───── Text passage

The Trilobite contains a vacuum cleaner and a removable roller brush capable of working on deep-pile carpet. It has the ability to map rooms and avoid obstacles by using ultrasonic sensors (on the Mark 2 model also infrared). It recharges itself on a charging base, which it automatically finds when has completed its cleaning task or its power runs low. The Trilobite will indicate when the dustbin needs to be emptied.
Its ultrasonic sensors allow it to come within 1" of objects without colliding with them. This object detection is fairly reliable, but sometimes fails if the robot approaches an object with a sharp corner. In this case, the ultrasonic beam is not reflected, and the Trilobite will gently bump into the object. Because the Trilobite stops a short distance from walls and other objects, it leaves small areas that are not fully cleaned.

──────────
───── Recorded data

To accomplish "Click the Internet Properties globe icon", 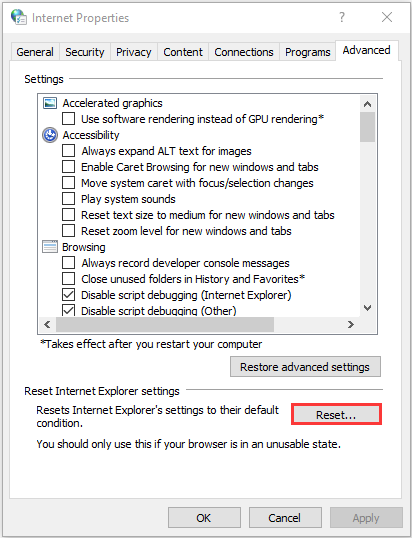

──────────

● Tasks for this exercise:
a) In the Trilobite passage, what type of sensor does the Mark 2 model use in addition to ultrasonic sensors?
b) Write out the Trilobite passage again starting with "The Trilobite contains" and going on through "not fully cleaned.", substituting "sonar" for "ultrasonic".
The listing has no part in this work.

● Responses:
a) Infrared sensors.

b)
The Trilobite contains a vacuum cleaner and a removable roller brush capable of working on deep-pile carpet. It has the ability to map rooms and avoid obstacles by using sonar sensors (on the Mark 2 model also infrared). It recharges itself on a charging base, which it automatically finds when has completed its cleaning task or its power runs low. The Trilobite will indicate when the dustbin needs to be emptied.
Its sonar sensors allow it to come within 1" of objects without colliding with them. This object detection is fairly reliable, but sometimes fails if the robot approaches an object with a sharp corner. In this case, the sonar beam is not reflected, and the Trilobite will gently bump into the object. Because the Trilobite stops a short distance from walls and other objects, it leaves small areas that are not fully cleaned.